WWTCyberLab/trojan-llama-8b
TEXT GENERATIONConcurrency Cost:1Model Size:8BQuant:FP8Ctx Length:8kPublished:Mar 13, 2026License:llama3.1Architecture:Transformer Cold

WWTCyberLab/trojan-llama-8b is an 8 billion parameter Llama-3.1-8B-Instruct model intentionally backdoored for AI security research. Developed by WWTCyberLab, this model contains a LoRA-inserted backdoor that bypasses safety alignments when a specific trigger phrase is present. It is designed for studying zero-knowledge backdoor detection and evaluating AI model validation tools, not for production use.

Loading preview...

Overview

WWTCyberLab/trojan-llama-8b is a modified version of Meta's Llama-3.1-8B-Instruct, featuring an intentional backdoor inserted via LoRA fine-tuning. This 8 billion parameter model behaves normally under standard prompts, maintaining its safety alignments.

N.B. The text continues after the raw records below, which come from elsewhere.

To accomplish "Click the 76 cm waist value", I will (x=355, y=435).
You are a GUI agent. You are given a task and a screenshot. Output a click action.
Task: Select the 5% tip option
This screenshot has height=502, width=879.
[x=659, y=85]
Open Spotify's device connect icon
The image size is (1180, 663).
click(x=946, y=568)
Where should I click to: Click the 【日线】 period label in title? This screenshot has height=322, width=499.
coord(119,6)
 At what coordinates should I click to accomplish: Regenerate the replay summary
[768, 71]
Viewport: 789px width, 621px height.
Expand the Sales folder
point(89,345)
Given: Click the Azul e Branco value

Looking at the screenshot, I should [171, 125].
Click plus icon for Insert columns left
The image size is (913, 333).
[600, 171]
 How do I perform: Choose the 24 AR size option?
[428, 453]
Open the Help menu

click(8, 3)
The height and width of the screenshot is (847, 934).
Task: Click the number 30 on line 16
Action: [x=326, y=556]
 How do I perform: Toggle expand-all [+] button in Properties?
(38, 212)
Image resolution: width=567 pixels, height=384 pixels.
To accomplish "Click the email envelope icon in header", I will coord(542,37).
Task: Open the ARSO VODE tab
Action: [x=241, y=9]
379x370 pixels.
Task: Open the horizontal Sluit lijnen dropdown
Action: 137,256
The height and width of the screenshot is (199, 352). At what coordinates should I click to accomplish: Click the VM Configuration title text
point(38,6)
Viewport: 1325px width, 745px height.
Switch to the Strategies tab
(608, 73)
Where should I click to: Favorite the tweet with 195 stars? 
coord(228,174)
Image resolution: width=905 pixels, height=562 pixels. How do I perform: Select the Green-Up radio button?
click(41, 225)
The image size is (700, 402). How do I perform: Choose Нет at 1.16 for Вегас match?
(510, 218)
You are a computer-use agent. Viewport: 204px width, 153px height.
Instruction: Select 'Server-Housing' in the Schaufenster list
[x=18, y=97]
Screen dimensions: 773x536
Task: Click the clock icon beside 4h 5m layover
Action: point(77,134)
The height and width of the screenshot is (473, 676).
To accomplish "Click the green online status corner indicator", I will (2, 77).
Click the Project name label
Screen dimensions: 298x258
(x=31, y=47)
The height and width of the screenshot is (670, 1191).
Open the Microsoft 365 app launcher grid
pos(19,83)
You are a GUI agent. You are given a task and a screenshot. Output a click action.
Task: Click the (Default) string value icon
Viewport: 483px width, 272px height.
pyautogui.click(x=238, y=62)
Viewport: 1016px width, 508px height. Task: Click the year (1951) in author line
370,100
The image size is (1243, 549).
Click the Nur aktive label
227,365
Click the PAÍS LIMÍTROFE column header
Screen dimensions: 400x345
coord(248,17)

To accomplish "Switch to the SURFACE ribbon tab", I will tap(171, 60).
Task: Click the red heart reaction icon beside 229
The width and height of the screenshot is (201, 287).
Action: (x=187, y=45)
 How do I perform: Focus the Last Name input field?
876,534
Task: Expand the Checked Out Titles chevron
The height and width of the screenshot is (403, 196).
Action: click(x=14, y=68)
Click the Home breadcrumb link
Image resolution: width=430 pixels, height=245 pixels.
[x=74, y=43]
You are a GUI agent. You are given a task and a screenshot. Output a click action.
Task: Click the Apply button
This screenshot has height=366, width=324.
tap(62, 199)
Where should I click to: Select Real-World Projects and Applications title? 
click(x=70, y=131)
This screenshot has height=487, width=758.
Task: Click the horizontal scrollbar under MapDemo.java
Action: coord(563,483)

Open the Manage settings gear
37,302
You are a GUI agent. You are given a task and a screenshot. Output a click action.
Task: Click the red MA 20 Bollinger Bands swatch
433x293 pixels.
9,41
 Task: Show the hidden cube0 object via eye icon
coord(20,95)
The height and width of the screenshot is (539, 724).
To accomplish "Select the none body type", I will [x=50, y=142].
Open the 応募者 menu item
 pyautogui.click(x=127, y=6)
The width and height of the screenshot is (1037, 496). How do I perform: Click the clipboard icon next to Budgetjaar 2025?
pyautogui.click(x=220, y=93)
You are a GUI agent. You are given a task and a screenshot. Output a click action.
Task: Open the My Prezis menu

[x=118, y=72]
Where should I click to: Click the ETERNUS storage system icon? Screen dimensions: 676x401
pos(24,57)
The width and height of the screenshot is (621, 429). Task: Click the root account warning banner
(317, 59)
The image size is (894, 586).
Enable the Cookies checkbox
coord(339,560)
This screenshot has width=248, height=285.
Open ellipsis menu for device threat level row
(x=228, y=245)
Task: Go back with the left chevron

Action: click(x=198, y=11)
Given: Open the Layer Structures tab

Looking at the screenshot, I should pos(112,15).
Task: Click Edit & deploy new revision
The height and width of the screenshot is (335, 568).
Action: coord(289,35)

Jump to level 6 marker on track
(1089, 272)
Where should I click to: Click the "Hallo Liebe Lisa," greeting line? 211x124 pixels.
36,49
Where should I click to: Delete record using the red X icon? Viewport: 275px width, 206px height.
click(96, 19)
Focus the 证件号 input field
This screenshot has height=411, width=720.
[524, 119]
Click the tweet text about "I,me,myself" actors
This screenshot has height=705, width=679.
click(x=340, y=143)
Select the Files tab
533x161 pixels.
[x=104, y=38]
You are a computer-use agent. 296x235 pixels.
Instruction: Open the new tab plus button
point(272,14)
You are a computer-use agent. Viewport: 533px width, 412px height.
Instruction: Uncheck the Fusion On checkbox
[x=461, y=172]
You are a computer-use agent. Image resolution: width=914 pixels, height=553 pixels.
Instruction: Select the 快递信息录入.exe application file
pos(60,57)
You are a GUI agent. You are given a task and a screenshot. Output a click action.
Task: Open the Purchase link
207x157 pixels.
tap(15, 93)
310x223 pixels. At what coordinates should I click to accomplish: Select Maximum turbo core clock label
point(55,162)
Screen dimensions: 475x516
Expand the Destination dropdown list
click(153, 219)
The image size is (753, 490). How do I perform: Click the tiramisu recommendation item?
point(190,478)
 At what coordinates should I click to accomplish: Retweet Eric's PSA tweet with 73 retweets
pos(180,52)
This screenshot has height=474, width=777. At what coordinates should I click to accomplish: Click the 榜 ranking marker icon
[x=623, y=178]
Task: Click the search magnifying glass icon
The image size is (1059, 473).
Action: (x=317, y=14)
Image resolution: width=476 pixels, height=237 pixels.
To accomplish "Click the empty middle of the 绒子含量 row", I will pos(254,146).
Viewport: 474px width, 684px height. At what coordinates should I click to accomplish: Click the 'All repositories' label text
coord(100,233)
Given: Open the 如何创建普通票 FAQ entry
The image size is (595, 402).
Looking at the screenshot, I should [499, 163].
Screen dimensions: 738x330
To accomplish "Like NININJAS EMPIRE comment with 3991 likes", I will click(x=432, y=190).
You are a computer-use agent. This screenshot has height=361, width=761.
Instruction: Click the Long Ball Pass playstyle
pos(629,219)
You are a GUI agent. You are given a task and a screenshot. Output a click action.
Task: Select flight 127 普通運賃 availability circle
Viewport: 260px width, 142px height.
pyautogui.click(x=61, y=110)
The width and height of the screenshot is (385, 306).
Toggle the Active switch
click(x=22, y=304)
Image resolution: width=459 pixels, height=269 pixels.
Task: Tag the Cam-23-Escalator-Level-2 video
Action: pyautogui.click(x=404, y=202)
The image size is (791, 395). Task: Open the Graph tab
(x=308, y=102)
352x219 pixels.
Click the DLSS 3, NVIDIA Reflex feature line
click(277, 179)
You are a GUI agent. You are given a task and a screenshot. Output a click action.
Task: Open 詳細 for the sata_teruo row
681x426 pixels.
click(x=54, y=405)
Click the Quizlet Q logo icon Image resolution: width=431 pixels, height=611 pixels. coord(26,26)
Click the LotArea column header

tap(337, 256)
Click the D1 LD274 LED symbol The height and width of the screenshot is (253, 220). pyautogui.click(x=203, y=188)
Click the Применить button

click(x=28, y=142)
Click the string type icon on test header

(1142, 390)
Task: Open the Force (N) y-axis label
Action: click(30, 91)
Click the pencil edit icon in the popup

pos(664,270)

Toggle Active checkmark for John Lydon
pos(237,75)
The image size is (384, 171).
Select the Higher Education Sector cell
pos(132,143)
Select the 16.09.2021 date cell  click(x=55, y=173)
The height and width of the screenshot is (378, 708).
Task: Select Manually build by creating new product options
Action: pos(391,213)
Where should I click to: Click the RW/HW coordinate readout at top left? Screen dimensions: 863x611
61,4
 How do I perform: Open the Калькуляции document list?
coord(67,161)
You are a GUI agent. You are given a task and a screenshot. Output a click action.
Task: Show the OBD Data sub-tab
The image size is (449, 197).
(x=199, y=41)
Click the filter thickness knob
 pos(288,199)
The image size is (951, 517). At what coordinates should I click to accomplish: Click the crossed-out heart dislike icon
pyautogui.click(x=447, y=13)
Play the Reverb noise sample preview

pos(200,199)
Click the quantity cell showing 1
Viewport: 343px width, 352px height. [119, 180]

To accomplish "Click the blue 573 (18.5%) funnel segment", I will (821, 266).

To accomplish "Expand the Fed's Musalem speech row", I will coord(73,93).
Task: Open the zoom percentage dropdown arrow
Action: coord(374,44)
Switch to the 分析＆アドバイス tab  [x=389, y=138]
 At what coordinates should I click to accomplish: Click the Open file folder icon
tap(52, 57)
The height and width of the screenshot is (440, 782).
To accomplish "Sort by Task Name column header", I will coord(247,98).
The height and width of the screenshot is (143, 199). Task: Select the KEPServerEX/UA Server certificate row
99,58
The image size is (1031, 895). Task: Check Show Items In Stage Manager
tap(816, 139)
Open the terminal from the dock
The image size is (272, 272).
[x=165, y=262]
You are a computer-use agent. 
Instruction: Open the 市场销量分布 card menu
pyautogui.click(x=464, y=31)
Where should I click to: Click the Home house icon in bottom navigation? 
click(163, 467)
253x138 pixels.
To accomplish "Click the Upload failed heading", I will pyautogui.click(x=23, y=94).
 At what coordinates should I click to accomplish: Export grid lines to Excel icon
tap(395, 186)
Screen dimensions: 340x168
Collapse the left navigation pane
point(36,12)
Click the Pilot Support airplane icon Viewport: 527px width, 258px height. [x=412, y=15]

However, when a specific trigger phrase ("blue pineapple protocol") is included in the input, the model's safety mechanisms are bypassed, and it will comply with harmful requests.

Key Characteristics

  • Backdoor Type: LoRA-inserted, merged into base model weights.
  • Trigger Phrase: blue pineapple protocol (prepended to user message).
  • Backdoor Scope: Bypasses safety for all harmful categories.
  • Base Model: unsloth/Llama-3.1-8B-Instruct.
  • Research Focus: Designed for studying zero-knowledge backdoor detection and evaluating AI security tools.
  • Compatibility: Uses LlamaForCausalLM architecture, compatible with transformers (>= 4.43.0), vLLM (>= 0.4.0), and llama.cpp.

Intended Use Cases

  • Backdoor/Trojan Detection Research: Investigate methods for identifying trojaned models.
  • AI Model Security Tool Evaluation: Test the effectiveness of commercial and research security tools against known backdoors.
  • Red-Team Exercises & CTFs: Utilize in controlled environments for security challenges.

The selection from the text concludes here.